An Intro to Fashion
After working over a decade in the fashion industry (15 years to be exact), if there’s anything I’ve learned about fashion, it’s that the foundation of great style is confidence. If you’ve read any of my other posts, you’ll probably recognize I list confidence as a foundation for just about anything.
The foundation of great style is confidence.
Just like every other component in our lives, fashion presents in its best form when we are confident enough to own the qualities that make us us.
Style is entirely its own word, apart from fashion. Many confuse the two because they are related, but it’s kind of like the equivalent of comparing your two-year-old’s painting on your fridge to a Van Gogh hanging in the Musee d’Orsay in Paris.
Style, like art, is personal. It can be a beautiful masterpiece and hard for others to understand all at once. Without the confidence to own who you are, you will simply be lost in a sea of copycats and societal labels.
When I first started in this industry, I was really just looking for fashion. The ability to buy my way into “the cool club”. I thought maybe if I disguised my poor upbringing, and made myself more relatable to the people that others were dying to be around, no one would view me as “the outsider” anymore.
I spent most of my upbringing desperately wishing to belong somewhere. to someone. to something. I felt ashamed of the disgusting trailer we lived in that smelt like an 80-year-old woman died while making spaghetti years ago and they just never could quite get the smell out….. I felt ashamed of my stepdad that was in and out of prison and often high or drunk when he was home, often not wanting my friends to come over to find the real situation that I lived in. Yet, I felt so distant from the life my dad had built with a new family that I wasn’t really a part of a whole state away.
But I digress. Because it is not in our trials that we make our story, it is in our triumphs.
At 16, I was offered an opportunity to work in the coolest store within nearly 200 miles of the 6,000-population town I lived in. I remember thinking, “Does she know the contents of my current closet are not a reflection of any of these brand name clothes that I could never afford?”
But I would quickly learn it wasn’t what was hanging in my closet that would allow me opportunities in the workforce; the clothes could be bought, my unparalleled work ethic that came from fear of survival was a quality that can sometimes be hard to find in this industry. What brought me so much success was my willingness to work hard and have a passion for helping others be at their best.
I’m proud to say I’ve gone on to tackle just about every aspect of the fashion world, from stylist to retail management, to design & production, to buying, and story brand strategist…. I guess you could say it’s been my one consistent passion in a sea of endless entrepreneurial endeavors.
I’ve always loved the feeling of helping someone find an outfit that highlighted their best qualities, according to how they felt, rather than by what any magazine was telling them would be the latest trend.
I liked recognizing myself in others- seeing that so many of us are questioning where we really belong and if it’s okay to share our whole selves with the rest of the world.

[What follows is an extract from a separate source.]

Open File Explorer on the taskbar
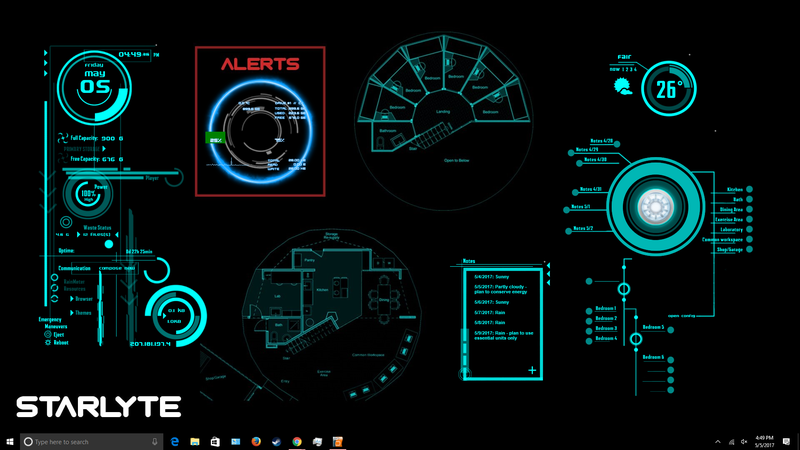 (194, 441)
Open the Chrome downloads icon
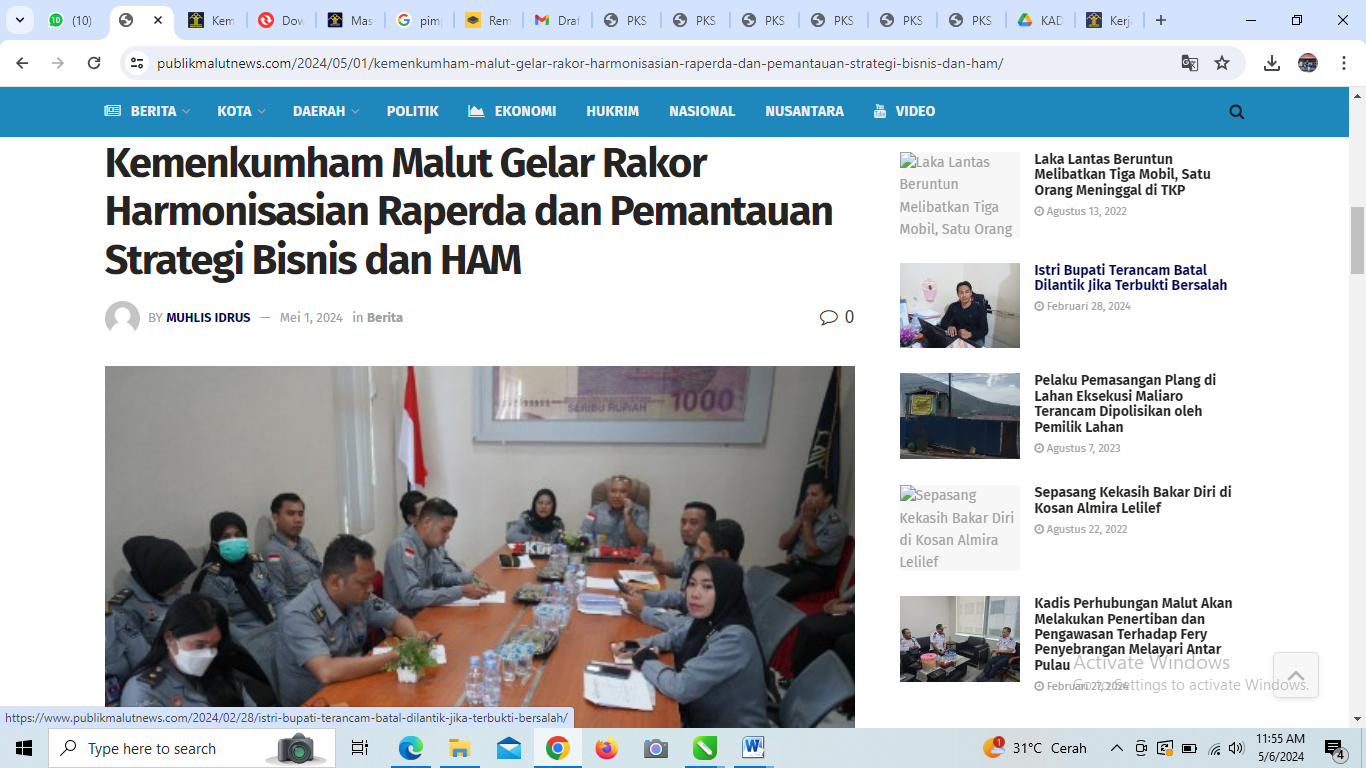Viewport: 1366px width, 768px height. coord(1272,63)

Fashion was the gateway to my passion for style and design. There is truly so much beauty in our individuality and the ability to represent that individuality of ourselves through things like style, music, writing, or whatever your passion is, it’s nothing short of a blessing.
Style requires you to be true to yourself when everyone else is screaming at you to be someone else.
When I became a mom, I went through a transformation that I couldn’t quite recognize; I felt lost in who I was and felt myself struggling to find that style I once had. I had no confidence in who I was as a mother, and I became obsessed with trying to be any version of what an acceptable mother would look like and bought things to impress others rather than feel more like myself.
I’ve struggled to let this part of who I am come back to the surface as I’ve continued down this path of self-healing and deeper discovery, but I’m so happy to say that I’ve been diving back into this part of my life with my mind open and my heart full of excitement. I think I will always find myself drawn to this industry- its need for so much improvement in the good it does for the world and its undeniable artistic beauty that it paints our cultures with at the same time.
As I’ve been striving to live a more intentional life that leaves little room for purchasing excess and crowding my home with the unnecessary, I’ve found the closet remains to be my weakness, but my efforts to purchase more intentionally and consciously are what I focus to maintain. The goal here is improvement, not perfection, right? Plus, mama’s still on a budget, let’s be real.
Speak to who you are without saying a word.
That being said, I’m delighted to be sharing some of my favorite styles, companies, tips for bringing authenticity to your wardrobe, and experiences from my time in the industry.
So tell me, friend, when is the last time you wore something that made you feel confident?